08-18-2023 01:44 AM
Hello,
I want to achieve the display effect like the picture shows. I can implement it through the 2D Picture control.
Is there a simple way, such as make the text in the table cell have different colors?
Thanks
Henry
08-18-2023 01:57 AM
Hi Henry,
@henry_2020 wrote:
I want to achieve the display effect like the picture shows. I can implement it through the 2D Picture control.
Is there a simple way, such as make the text in the table cell have different colors?
I recommend to use a multicolumn listbox to display your data.
In a MCLB you can easily change properties for each "cell"/"row"/"column", including text colors…
08-18-2023 03:02 AM
Hi GerdW,
Thanks for your quick reply.
I want text in one cell have different colors. Can multicolumn do this?
Thanks
Henry
08-18-2023 03:45 AM - edited 08-18-2023 03:55 AM
Hi Henry,
@henry_2020 wrote:
I want text in one cell have different colors. Can multicolumn do this?
From your image it looks like each column has its own text color, so the MCLB would be fine…
Example:
08-21-2023 03:47 AM
@GerdW wrote:
Hi Henry,
@henry_2020 wrote:
I want text in one cell have different colors. Can multicolumn do this?
From your image it looks like each column has its own text color, so the MCLB would be fine…
No, in the original image, each cell has multiple text colors and in your example we don't get the lines separating the parent cells clearly. It might be good enough for the OP, but it's not a single cell.
I don't think this can be done in the LV controls using the standard properties.
A couple of potential options (besides the picture control you already have) might be to use a .NET DataGridView (where at the very least you should be able to override the drawing code and draw everything in the cell yourself) or an embedded Excel spreadsheet (which would require having Excel installed). Both of which would require adding a bunch of code.
Another option might be to use a 2D array of picture controls instead of a single picture control, so at least the code would probably be simple.
The simplest option in terms of code might be to use a 2D array of strings. If the lengths are fixed, as shown in the original example, then I think that having the same property for all the elements of the array will work OK, but I haven't checked specifically for this. I know that coloring sections of the string can sometimes behave in weird ways.
08-21-2023 07:56 AM - edited 08-21-2023 08:07 AM
@tst wrote:Another option might be to use a 2D array of picture controls instead of a single picture control, so at least the code would probably be simple.

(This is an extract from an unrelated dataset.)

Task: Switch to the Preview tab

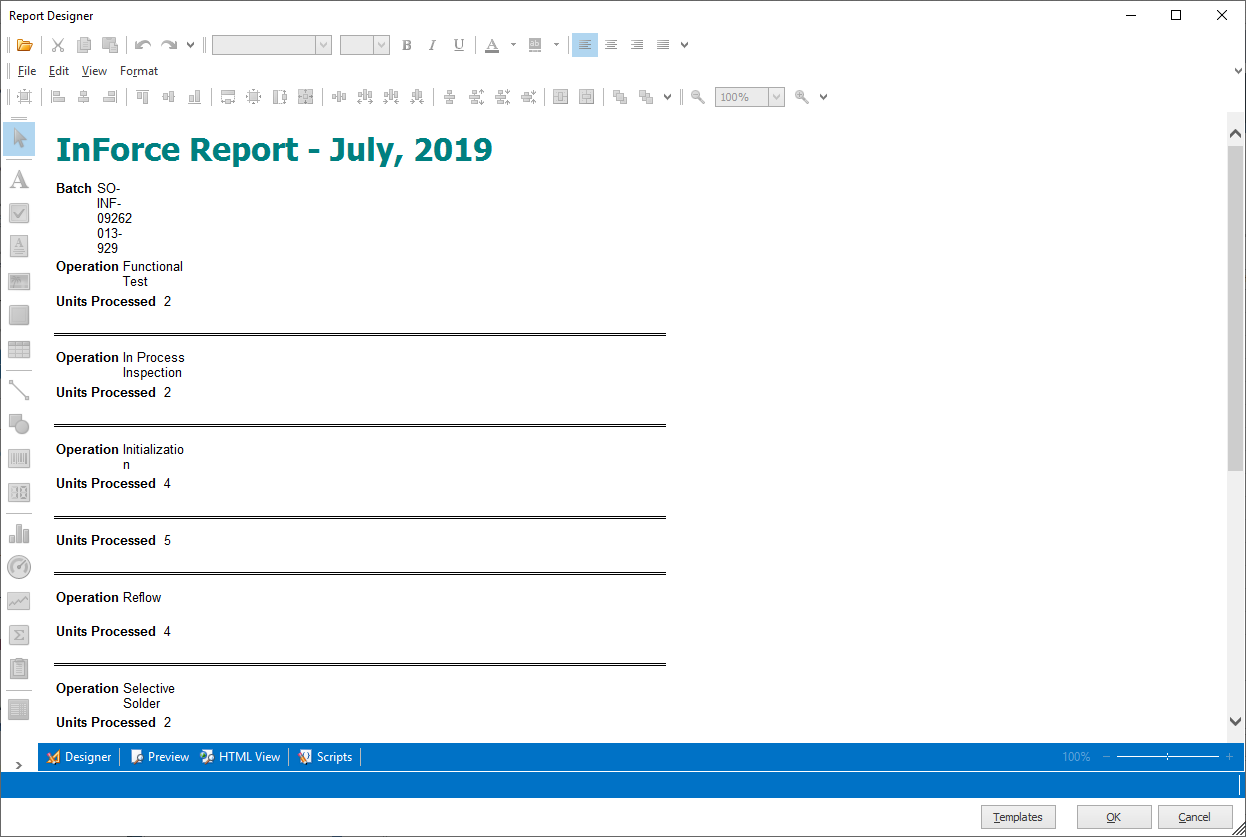Action: point(159,756)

There are numerous other options.
Using 2 MCLB's. The top most with the text and no lines, the bottom with merged cells and lines. As long as they don't scroll or resize, it should loo the same as one.
Of course, you might as well put a MCLB over a picture control.
If you do want to resize, you'd have to resize all the elements.
If you do want to scroll, you'd best of adding a custom scrollbar control, and catching it's events.
This can all be put in separate code, with the UI living in a subpanel or an XControl.
Since the code is now separated completely, you can even put 2000 free labels on your front panel, and manage (recycling them to only show visible cells) their positions, values, colors, etc.. If you put a transparent MCLS on top, you can make it look like your goal.
If the cells need to be editable, you can also use string controls.
The sky is the limit, really. It's just a matter of what you want exactly, and how much time you're willing to spend on it.